The most recent works in the exhibit are the polymer panels, most of which have been produced over the last 45 years. The panels are beautiful rock-like formations or glaciers: possessing a quiet, but tangible, looming presence. Some are intensely pigmented, like the Hematoma Double Brown -- two metre long square panels one on top of the other, both the incredibly precise colours of a blood blister forming under the skin.
Displayed among early drawings is a printed interview from May 1967 -- at that time, Burrows was on the precipice of his career -- he said that when he paints “guts and image are most important to me” but in sculpture a “sense of presence and to get this, I try to annihilate all trace of guts and image.” The polymer panels have that presence, and an earnestness that transcends vulnerability, no guts needed.
It is incredible to see the diversity and evolution of an artist’s work in one space, strange even.
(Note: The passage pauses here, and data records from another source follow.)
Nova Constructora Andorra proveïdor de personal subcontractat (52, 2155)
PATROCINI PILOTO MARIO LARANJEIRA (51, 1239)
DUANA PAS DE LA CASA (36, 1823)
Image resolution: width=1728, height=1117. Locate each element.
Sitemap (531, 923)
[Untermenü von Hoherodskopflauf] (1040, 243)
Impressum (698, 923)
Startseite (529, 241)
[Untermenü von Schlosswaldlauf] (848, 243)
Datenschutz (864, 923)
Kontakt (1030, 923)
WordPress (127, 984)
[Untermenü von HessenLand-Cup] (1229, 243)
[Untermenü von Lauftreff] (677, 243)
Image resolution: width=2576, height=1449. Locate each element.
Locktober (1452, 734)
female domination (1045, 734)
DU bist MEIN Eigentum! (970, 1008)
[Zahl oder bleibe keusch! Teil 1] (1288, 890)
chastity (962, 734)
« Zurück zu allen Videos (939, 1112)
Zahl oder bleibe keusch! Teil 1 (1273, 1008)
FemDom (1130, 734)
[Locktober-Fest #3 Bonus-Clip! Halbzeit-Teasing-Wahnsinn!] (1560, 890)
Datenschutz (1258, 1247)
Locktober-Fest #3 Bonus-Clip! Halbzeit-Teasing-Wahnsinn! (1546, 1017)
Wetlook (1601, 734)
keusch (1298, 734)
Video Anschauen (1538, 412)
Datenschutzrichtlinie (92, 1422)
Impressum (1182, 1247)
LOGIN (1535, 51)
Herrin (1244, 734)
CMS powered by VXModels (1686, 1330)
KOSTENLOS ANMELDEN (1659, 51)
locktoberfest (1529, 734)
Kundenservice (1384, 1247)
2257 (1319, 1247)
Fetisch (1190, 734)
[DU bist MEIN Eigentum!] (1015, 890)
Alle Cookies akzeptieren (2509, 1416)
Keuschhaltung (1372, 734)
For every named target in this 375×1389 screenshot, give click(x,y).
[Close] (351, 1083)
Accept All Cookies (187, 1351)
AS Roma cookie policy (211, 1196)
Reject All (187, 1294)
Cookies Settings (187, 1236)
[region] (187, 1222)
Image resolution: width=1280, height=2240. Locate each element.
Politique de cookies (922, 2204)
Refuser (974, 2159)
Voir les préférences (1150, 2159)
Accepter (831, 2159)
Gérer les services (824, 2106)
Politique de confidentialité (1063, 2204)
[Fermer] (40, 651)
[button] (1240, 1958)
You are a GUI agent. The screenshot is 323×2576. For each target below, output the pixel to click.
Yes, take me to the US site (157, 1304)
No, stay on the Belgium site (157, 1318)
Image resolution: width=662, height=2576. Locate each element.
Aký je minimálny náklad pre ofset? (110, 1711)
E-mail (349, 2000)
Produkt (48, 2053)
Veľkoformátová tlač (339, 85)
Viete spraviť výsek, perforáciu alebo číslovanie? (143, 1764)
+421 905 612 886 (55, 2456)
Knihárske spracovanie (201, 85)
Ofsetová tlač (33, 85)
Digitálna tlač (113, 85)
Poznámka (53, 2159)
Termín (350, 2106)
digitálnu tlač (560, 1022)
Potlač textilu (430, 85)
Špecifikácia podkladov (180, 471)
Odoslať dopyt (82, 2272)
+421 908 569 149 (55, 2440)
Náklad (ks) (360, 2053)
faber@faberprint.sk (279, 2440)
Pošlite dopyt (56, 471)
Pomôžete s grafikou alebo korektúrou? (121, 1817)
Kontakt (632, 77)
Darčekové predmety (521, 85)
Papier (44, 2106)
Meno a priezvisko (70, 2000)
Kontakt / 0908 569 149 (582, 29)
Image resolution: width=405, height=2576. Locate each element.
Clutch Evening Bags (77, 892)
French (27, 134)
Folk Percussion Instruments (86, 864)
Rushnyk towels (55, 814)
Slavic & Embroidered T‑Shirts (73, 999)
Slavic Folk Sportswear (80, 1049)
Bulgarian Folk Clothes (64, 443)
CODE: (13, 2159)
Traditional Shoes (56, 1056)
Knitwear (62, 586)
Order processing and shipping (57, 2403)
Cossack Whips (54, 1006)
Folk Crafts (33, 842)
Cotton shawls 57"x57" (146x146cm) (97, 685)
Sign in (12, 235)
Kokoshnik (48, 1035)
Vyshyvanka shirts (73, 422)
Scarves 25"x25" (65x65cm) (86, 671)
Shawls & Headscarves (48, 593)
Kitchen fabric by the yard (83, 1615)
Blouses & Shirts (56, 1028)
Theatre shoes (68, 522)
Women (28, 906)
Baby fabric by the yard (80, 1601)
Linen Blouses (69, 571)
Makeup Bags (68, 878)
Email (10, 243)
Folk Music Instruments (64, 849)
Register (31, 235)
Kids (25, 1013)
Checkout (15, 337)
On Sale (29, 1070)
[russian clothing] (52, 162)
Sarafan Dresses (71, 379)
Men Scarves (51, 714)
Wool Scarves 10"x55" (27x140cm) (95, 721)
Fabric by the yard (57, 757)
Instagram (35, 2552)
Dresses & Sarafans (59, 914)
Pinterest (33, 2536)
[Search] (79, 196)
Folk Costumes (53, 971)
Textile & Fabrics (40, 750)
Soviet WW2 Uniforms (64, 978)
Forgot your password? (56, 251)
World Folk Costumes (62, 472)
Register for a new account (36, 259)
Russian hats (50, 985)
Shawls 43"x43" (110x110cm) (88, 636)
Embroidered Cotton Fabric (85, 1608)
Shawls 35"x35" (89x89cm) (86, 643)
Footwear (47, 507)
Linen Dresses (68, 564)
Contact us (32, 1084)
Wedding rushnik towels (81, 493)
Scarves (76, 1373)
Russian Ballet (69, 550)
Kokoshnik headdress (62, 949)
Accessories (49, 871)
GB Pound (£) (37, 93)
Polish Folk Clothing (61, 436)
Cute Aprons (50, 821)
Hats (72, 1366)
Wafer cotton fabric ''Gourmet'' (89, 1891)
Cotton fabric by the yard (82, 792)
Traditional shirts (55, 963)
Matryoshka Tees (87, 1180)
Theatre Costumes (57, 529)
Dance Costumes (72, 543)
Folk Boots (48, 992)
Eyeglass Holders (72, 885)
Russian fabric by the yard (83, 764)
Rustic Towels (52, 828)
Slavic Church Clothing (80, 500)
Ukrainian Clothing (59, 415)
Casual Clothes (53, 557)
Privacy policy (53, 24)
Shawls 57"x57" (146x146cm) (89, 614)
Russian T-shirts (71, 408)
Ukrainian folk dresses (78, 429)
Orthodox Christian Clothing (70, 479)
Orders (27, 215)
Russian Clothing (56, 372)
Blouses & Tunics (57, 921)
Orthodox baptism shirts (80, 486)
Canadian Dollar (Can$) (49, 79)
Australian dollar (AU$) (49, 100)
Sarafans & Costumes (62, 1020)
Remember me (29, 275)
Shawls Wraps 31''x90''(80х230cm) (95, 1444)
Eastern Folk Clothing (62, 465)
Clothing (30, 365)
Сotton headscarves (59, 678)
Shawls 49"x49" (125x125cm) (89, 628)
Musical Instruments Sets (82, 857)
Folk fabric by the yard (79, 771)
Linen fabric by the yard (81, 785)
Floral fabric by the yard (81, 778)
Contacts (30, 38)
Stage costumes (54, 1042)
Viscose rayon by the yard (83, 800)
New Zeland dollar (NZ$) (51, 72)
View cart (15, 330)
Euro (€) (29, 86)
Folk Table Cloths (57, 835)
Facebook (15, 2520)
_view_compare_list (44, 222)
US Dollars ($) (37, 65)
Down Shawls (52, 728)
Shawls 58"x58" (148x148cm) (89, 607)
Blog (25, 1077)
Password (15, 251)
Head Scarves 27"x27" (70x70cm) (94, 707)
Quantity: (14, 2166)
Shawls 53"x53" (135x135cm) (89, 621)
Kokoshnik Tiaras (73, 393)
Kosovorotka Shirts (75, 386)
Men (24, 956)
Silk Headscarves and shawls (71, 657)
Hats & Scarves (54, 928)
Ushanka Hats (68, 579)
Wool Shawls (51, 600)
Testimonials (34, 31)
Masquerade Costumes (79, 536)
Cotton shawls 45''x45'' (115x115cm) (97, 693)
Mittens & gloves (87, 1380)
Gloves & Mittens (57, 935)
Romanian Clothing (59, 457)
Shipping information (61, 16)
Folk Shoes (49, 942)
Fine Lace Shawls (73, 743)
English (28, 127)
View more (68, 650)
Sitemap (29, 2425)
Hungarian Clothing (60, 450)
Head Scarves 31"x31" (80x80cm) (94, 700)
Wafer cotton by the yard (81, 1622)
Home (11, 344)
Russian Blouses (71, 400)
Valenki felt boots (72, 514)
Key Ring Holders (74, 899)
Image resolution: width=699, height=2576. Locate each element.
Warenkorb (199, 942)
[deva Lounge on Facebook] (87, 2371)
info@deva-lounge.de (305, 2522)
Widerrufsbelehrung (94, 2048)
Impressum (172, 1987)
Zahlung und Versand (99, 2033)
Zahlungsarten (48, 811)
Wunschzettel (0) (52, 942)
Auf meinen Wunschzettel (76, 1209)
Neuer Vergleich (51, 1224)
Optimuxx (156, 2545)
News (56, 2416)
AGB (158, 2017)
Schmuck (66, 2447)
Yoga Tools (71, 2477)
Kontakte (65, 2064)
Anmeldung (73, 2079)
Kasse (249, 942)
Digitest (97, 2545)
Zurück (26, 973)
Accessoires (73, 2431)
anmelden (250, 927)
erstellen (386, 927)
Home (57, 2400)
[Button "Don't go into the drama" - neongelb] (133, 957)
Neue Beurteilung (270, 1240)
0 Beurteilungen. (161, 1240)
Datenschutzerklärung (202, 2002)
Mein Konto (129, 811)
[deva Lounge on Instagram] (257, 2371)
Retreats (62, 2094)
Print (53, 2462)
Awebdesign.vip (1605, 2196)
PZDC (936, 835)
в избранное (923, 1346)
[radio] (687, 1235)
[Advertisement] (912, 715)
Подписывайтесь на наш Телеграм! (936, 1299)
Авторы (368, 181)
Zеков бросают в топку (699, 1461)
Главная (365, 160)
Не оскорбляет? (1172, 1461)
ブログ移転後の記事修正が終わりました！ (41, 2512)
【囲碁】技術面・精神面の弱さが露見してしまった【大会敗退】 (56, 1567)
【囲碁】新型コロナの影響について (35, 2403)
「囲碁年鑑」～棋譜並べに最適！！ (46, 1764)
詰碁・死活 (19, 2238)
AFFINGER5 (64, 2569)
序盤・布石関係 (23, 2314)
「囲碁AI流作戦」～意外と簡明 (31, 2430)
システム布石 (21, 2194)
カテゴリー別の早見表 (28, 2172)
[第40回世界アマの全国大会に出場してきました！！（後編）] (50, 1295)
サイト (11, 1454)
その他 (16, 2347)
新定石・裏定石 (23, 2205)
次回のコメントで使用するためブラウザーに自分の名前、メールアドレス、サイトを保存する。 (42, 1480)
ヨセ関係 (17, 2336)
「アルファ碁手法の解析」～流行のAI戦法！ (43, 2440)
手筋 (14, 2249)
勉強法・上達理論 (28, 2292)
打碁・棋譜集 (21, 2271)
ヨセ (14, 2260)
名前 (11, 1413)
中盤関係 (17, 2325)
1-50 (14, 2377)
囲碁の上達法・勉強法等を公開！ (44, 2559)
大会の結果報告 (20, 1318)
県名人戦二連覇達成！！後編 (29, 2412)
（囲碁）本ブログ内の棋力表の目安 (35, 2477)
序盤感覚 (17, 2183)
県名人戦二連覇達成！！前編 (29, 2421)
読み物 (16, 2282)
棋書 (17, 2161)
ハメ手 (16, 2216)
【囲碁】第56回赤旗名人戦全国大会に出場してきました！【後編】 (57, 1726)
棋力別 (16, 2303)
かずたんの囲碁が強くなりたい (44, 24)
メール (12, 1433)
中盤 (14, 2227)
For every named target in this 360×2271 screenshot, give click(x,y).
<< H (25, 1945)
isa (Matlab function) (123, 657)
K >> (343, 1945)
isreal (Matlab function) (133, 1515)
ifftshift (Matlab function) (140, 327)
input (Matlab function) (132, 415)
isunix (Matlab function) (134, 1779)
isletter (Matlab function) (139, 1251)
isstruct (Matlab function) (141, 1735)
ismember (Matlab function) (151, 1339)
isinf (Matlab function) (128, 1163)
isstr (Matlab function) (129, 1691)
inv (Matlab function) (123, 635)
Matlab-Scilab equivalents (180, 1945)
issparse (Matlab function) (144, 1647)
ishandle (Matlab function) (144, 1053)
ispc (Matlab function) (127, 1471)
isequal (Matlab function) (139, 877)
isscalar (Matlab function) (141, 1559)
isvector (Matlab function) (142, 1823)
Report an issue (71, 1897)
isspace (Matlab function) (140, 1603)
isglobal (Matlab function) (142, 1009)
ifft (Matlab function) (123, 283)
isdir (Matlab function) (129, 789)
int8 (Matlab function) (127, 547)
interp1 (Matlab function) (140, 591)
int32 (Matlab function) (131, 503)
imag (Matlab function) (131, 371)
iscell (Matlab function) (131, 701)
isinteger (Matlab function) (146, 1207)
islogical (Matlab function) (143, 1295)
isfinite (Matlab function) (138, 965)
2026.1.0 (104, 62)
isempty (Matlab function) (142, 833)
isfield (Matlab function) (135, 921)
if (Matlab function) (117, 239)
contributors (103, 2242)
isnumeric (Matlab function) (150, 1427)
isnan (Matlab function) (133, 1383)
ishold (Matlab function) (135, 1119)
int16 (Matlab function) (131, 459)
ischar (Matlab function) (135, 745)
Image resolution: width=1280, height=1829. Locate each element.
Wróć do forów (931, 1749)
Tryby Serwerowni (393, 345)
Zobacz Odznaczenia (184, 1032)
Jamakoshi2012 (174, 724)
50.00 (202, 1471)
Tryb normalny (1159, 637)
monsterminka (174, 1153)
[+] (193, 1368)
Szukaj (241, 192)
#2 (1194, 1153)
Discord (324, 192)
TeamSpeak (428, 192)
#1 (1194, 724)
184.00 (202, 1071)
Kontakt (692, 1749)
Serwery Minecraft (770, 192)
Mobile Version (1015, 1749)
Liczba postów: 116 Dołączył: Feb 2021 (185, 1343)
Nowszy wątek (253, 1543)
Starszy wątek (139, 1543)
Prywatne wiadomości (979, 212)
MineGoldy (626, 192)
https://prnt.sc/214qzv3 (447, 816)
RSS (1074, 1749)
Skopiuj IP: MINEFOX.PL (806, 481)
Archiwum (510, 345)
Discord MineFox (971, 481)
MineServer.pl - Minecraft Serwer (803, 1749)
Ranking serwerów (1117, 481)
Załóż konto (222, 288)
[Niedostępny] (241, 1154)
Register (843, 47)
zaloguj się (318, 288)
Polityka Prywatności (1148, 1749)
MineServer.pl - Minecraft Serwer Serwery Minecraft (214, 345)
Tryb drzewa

The rusted fasteners and browning collection of typewriter written notes and field photographs in Burrows’ Duo-Tangs from his days compiling his Skwat Doc, a documentation of slums and squatting communities around the world in the 1970s, stand in stark contrast to the heaviness and maturity that his most recent polymer resin pieces suggest to the viewer.
Time is not the only thing separating Burrows earliest works from his latest: if one were to go in without prior knowledge of the exhibition, it would definitely seem as though the gallery was showing several different artists. The juxtaposition of his outdoor mud flats found material sculptures such as Mud Ring and his photographic expressions of those same installations demonstrates Burrows’ deft ability to move between mediums and his rejection of formalism -- focusing on meaning found in a work’s context and its relationship with circumstances rather than its formal elements.
The exhibit will be shown until April 12, 2015. The photographic work No Sleep can be found in the Walter C. Koerner Library as part of the exhibition.